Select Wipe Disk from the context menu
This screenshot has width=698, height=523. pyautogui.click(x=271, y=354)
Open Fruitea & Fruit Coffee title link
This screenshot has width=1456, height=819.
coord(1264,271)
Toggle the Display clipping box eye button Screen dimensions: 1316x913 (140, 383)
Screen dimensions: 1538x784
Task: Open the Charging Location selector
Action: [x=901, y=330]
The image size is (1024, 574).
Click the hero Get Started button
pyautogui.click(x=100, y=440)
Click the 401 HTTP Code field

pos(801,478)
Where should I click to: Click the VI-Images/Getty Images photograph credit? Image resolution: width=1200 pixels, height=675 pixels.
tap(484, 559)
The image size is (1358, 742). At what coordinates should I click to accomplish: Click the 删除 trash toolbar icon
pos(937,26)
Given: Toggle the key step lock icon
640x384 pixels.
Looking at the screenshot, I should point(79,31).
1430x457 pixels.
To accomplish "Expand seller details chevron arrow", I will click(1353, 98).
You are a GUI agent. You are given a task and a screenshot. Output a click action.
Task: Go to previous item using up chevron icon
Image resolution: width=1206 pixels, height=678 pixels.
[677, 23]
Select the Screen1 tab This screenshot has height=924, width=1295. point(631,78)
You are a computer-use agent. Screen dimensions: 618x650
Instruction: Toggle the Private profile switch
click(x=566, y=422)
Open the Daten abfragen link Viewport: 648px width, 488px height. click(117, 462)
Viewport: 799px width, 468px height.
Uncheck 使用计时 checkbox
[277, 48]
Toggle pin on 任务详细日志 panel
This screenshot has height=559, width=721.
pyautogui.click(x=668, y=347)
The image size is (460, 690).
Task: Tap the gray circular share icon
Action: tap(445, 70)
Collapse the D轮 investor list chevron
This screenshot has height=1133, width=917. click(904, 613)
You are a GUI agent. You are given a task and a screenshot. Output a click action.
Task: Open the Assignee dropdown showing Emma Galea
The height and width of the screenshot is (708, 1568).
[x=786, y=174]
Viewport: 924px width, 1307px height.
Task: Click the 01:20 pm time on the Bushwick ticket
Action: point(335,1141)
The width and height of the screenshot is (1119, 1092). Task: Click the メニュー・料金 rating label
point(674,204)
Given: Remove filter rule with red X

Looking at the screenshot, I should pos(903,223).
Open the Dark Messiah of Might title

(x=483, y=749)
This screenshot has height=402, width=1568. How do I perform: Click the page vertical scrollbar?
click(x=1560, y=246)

..............................

Edit the material above so that every "GUI agent" becomes "screen assistant", with nothing else changed.

§ **TASK RESPONSE**:
Select Wipe Disk from the context menu
This screenshot has width=698, height=523. pyautogui.click(x=271, y=354)
Open Fruitea & Fruit Coffee title link
This screenshot has width=1456, height=819.
coord(1264,271)
Toggle the Display clipping box eye button Screen dimensions: 1316x913 (140, 383)
Screen dimensions: 1538x784
Task: Open the Charging Location selector
Action: [x=901, y=330]
The image size is (1024, 574).
Click the hero Get Started button
pyautogui.click(x=100, y=440)
Click the 401 HTTP Code field

pos(801,478)
Where should I click to: Click the VI-Images/Getty Images photograph credit? Image resolution: width=1200 pixels, height=675 pixels.
tap(484, 559)
The image size is (1358, 742). At what coordinates should I click to accomplish: Click the 删除 trash toolbar icon
pos(937,26)
Given: Toggle the key step lock icon
640x384 pixels.
Looking at the screenshot, I should point(79,31).
1430x457 pixels.
To accomplish "Expand seller details chevron arrow", I will click(1353, 98).
You are a screen assistant. You are given a task and a screenshot. Output a click action.
Task: Go to previous item using up chevron icon
Image resolution: width=1206 pixels, height=678 pixels.
[677, 23]
Select the Screen1 tab This screenshot has height=924, width=1295. point(631,78)
You are a computer-use agent. Screen dimensions: 618x650
Instruction: Toggle the Private profile switch
click(x=566, y=422)
Open the Daten abfragen link Viewport: 648px width, 488px height. click(117, 462)
Viewport: 799px width, 468px height.
Uncheck 使用计时 checkbox
[277, 48]
Toggle pin on 任务详细日志 panel
This screenshot has height=559, width=721.
pyautogui.click(x=668, y=347)
The image size is (460, 690).
Task: Tap the gray circular share icon
Action: tap(445, 70)
Collapse the D轮 investor list chevron
This screenshot has height=1133, width=917. click(904, 613)
You are a screen assistant. You are given a task and a screenshot. Output a click action.
Task: Open the Assignee dropdown showing Emma Galea
The height and width of the screenshot is (708, 1568).
[x=786, y=174]
Viewport: 924px width, 1307px height.
Task: Click the 01:20 pm time on the Bushwick ticket
Action: point(335,1141)
The width and height of the screenshot is (1119, 1092). Task: Click the メニュー・料金 rating label
point(674,204)
Given: Remove filter rule with red X

Looking at the screenshot, I should pos(903,223).
Open the Dark Messiah of Might title

(x=483, y=749)
This screenshot has height=402, width=1568. How do I perform: Click the page vertical scrollbar?
click(x=1560, y=246)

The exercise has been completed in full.